High on Life

NO BIKE NO LIFE

初フル完走ー2017京都マラソン完走記録

3h38m35s 42.45km 5m09s/km 11.7km/h 184spm 1.05m/p
総合2163位 年代別343位
https://connect.garmin.com/modern/activity/1580494284

後日確定したWEB完走証


出し切ったと思います。今の体力で、Gブロックスタートで出せる精一杯のタイムだったと思います。
思えば一昨年の12月から始めた冬の二毛作ラン。キロ8分台で2キロ走って足が動かなくなったあの日から、よくぞここまでオッさん成長したもんだって、素直に感動すればいいと思うのですが、何となく変なんですよね。喜びで一杯って感じではない、変な終わり方なんです。それはある意味笑える話でもありますし、笑える原因故に不完全燃焼とも言え、なんとも不思議な旅の体験でした。
迫り来る尿意と闘いながら、42.45キロ、3時間38分走ることになるとは思いませんでした。出そう出そうと思っても、不思議なもので、走ると言う動作をしている最中決して出させてはくれないのですね。運動生理学なんでしょうか、何でしょうか、筋肉が活動している最中に放出するという力が働かないようになっているのでしょうか、人間って。どなたか詳しい方がいらっしゃいましたら是非ご教示ください。今後も同じようなことは起こり得るし、メカニズムが解れば焦りや緊張も減るでしょうし。知識としてではなく、経験値としてFBにコメントをくれたS藤君には、実は大変感謝しているのです。尿意が来ても我慢しきることはできるし、やがて尿意は消える・・・、そのコメントが3時間38分の間、ずーっと頭の中でリフレンしていたのです。私の場合、尿意が消えることはなかったですが、足を緩めることなく我慢し通すことができたのです。S藤君のコメント読んでなかったら、終始トイレへの強迫観念に襲われ、大きくタイムロスしていたでしょうね。

= = =

> _設定課題_
上の京都マラソン完走記から、「思えば一昨年の12月から始め」で始まり「イムロスしていたでしょうね。」まで続く部分を一字一句変えずに書き写してください。

> _提供情報_

= = =

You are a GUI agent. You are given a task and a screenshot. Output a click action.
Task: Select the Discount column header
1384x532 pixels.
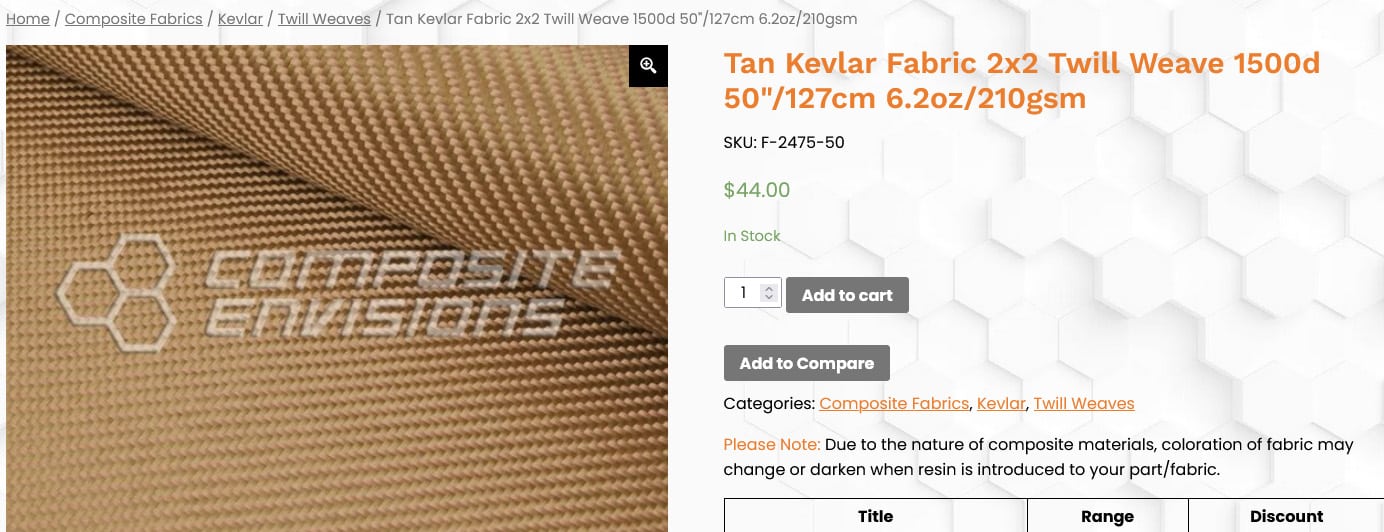[x=1286, y=516]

= = =

> _課題結果_
思えば一昨年の12月から始めた冬の二毛作ラン。キロ8分台で2キロ走って足が動かなくなったあの日から、よくぞここまでオッさん成長したもんだって、素直に感動すればいいと思うのですが、何となく変なんですよね。喜びで一杯って感じではない、変な終わり方なんです。それはある意味笑える話でもありますし、笑える原因故に不完全燃焼とも言え、なんとも不思議な旅の体験でした。
迫り来る尿意と闘いながら、42.45キロ、3時間38分走ることになるとは思いませんでした。出そう出そうと思っても、不思議なもので、走ると言う動作をしている最中決して出させてはくれないのですね。運動生理学なんでしょうか、何でしょうか、筋肉が活動している最中に放出するという力が働かないようになっているのでしょうか、人間って。どなたか詳しい方がいらっしゃいましたら是非ご教示ください。今後も同じようなことは起こり得るし、メカニズムが解れば焦りや緊張も減るでしょうし。知識としてではなく、経験値としてFBにコメントをくれたS藤君には、実は大変感謝しているのです。尿意が来ても我慢しきることはできるし、やがて尿意は消える・・・、そのコメントが3時間38分の間、ずーっと頭の中でリフレンしていたのです。私の場合、尿意が消えることはなかったですが、足を緩めることなく我慢し通すことができたのです。S藤君のコメント読んでなかったら、終始トイレへの強迫観念に襲われ、大きくタイムロスしていたでしょうね。